Assigning Rules to User Lists

Assigning Rules to User Lists

User Lists enhance alert rule operations by enabling you to assign rules to Lists of users, such as Privileged Users, Everyday Users, Remote Vendors, Terminated Employees, Users in a Watch-List, Executives, Developers & DevOps.

Privileged Users and Everyday Users lists are prepopulated based on common Active Directory groups. These lists can be modified, and other lists can be easily created or populated by assigning them individual users or Active Directory groups.

ITM On-Prem (ObserveIT) also provides an external API Web Service for customizing and managing Lists outside of the Web Console.

For details, see Implementing Lists in ObserveIT.

Lists cannot be used for configuring and operating prevent rules; prevent rules configuration is based on specific content (Items) only.

This topic describes how to:

View all the alert rules that are assigned to a specific User List.
Assign additional alert rules to a specific User List.

You can view and manage all the rules assigned to specific User lists from the Manage rules assigned to drop-down list at the top of the Alert & Prevent Rules page:

The options in the list enable you to Show all rules, view rules assigned to All Users, a specific Users type List (for example, Everyday Users), or None (when no specific Users list is selected).

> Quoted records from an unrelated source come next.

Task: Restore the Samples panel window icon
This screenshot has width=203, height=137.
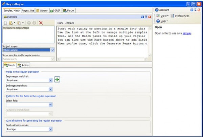Action: (142, 17)
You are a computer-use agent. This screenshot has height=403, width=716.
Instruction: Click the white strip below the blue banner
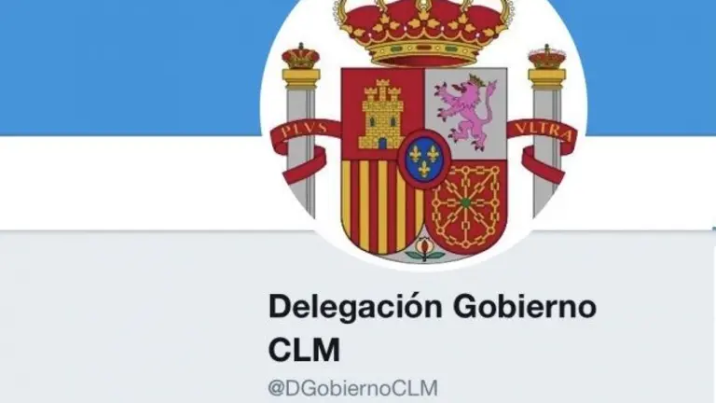131,183
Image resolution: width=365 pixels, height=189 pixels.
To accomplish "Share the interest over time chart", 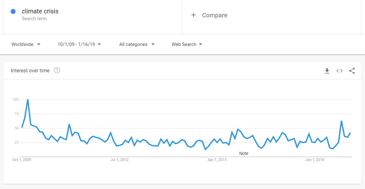I will pyautogui.click(x=352, y=71).
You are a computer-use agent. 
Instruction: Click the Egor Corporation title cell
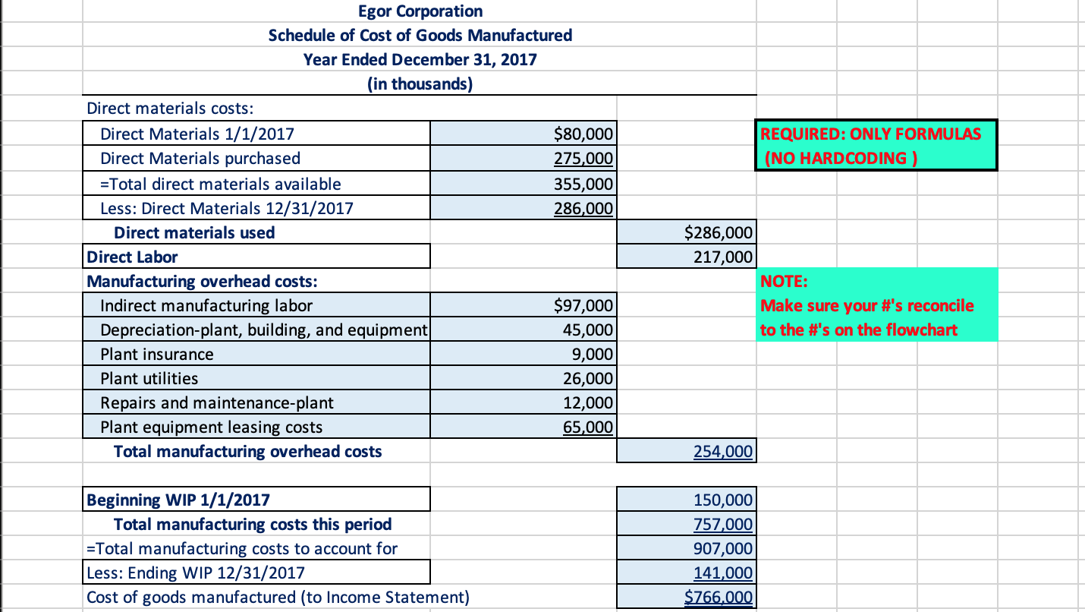coord(420,11)

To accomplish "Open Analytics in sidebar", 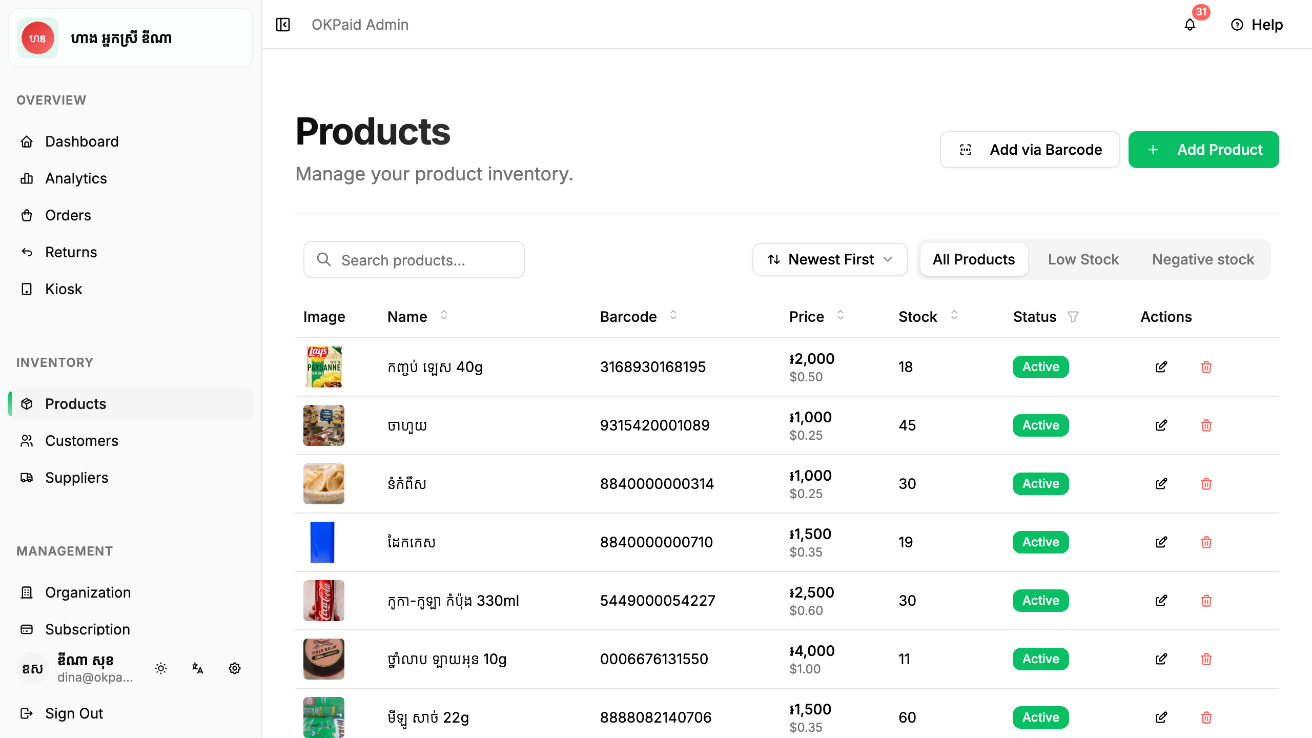I will tap(76, 178).
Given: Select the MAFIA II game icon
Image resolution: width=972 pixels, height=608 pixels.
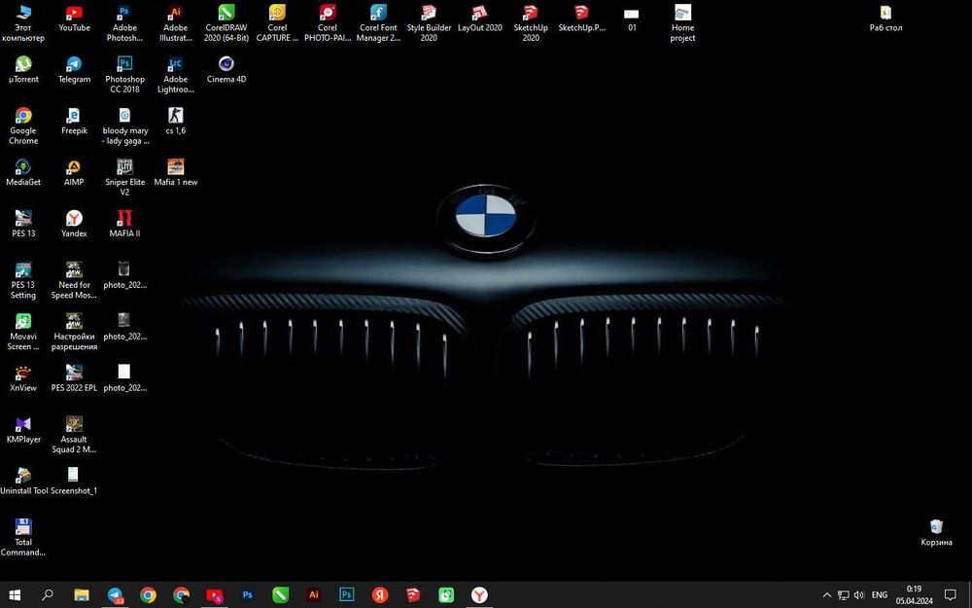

For details, see Viewing Rules and Their Assignments.

When a specific Users list or All Users is selected from the Manage rules assigned to drop-down list, two additional buttons are displayed in the Alert & Prevent Rules page:

Button	Description
	This button is enabled when one or more rule is selected. It allows you to unassign selected rules from the selected Users list. Note that after clicking Unassign: If the selected rules were previously assigned to a single user or to All Users, you will need to confirm if you want to unassign them from the selected Users List. By clicking Unassign, these rules will be inactivated. If the selected rules were assigned to more than one Users List, you will need to confirm the unassignment from the selected Users List.
	This button is enabled only when a specific Users type list is selected. It allows you to assign other rules in the system or from other Lists to the selected Users list.

Button

Description

This button is enabled when one or more rule is selected. It allows you to unassign selected rules from the selected Users list.

Note that after clicking Unassign:

If the selected rules were previously assigned to a single user or to All Users, you will need to confirm if you want to unassign them from the selected Users List. By clicking Unassign, these rules will be inactivated.
If the selected rules were assigned to more than one Users List, you will need to confirm the unassignment from the selected Users List.

This button is enabled only when a specific Users type list is selected. It allows you to assign other rules in the system or from other Lists to the selected Users list.

Viewing the Rules Assigned to a User List

To view alert rules that are currently assigned to a User List

From the Manage rules assigned to drop-down list in the Alert & Prevent Rules page, select the required User List (for example, Termination List).

The table is updated to display the rules (within their categories) that are currently assigned to the selected User List.
Note that the Existing Rules and Unassign buttons are now displayed.

If a rule is assigned to more than one User List, a hyperlink displays the number of lists. Clicking the link opens a popup in which you can see the assigned User Lists with a color-coded bar indication of their risk level. For example:

Assigning Additional Rules to a User List

ITM On-Prem (ObserveIT) enables you to see all rules in the system that might be assigned to other User Lists, and select any that you want to include in the selected User List. For each rule that you want to include, you can specify the required risk level (Critical, High, Medium, or Low).

To assign additional alert rules to a selected User List

In the above example (Termination List Users list type), click .
A popup window opens, listing all rules in the system including those assigned to other User Lists. For example:

To filter the display to show only rules that contain a specific name, description, or condition, enter the required text in the Search by field, and click Show. To clear the filter field, click Reset.

Select each rule that you want to add, select the risk level that you want to apply to the rule from the Risk Level drop-down list, and click Add.
If you select a category, all the rules associated with the category will be added. In order to change the risk level of these rules individually, you can edit the rule from the Manage Alert & Prevent Rules page. For details, see Defining Rule Details.

Note the following:

Only categories that contain rules can be selected.
You can expand a category in order to display its rules by clicking the icon.
You can open all the rules in all categories at once by clicking the Expand All Categories icon. (If the total number of rules for all expanded categories exceeds a predefined number, you cannot open them all at once.)